Data excerpts:

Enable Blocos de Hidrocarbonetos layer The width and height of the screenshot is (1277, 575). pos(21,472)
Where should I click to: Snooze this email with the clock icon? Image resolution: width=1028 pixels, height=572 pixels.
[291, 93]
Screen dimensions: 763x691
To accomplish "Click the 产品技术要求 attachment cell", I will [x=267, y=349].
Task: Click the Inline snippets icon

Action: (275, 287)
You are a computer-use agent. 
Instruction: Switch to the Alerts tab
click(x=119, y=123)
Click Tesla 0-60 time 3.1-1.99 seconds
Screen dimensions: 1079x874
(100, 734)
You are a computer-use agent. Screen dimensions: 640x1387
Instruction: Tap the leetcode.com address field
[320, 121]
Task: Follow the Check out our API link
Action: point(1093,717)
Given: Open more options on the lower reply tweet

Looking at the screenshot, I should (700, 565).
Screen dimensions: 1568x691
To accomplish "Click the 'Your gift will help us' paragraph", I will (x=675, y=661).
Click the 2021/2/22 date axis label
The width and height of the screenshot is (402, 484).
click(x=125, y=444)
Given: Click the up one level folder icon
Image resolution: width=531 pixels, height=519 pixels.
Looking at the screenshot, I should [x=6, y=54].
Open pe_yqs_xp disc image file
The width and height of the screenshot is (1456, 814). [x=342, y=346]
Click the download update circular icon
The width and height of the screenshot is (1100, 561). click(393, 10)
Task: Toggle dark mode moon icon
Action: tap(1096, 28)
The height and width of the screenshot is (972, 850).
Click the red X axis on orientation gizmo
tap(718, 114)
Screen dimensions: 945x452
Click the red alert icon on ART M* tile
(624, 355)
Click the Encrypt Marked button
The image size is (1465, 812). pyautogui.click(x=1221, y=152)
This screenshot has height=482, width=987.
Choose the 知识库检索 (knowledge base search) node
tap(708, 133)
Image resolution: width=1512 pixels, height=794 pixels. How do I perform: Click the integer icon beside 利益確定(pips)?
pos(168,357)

# [Work required]
Look through the entries above and find each line where the word "will" occurs; copy those lines.

# [Solution to this exercise]
To accomplish "Click the 产品技术要求 attachment cell", I will [x=267, y=349].
To accomplish "Click the 'Your gift will help us' paragraph", I will (x=675, y=661).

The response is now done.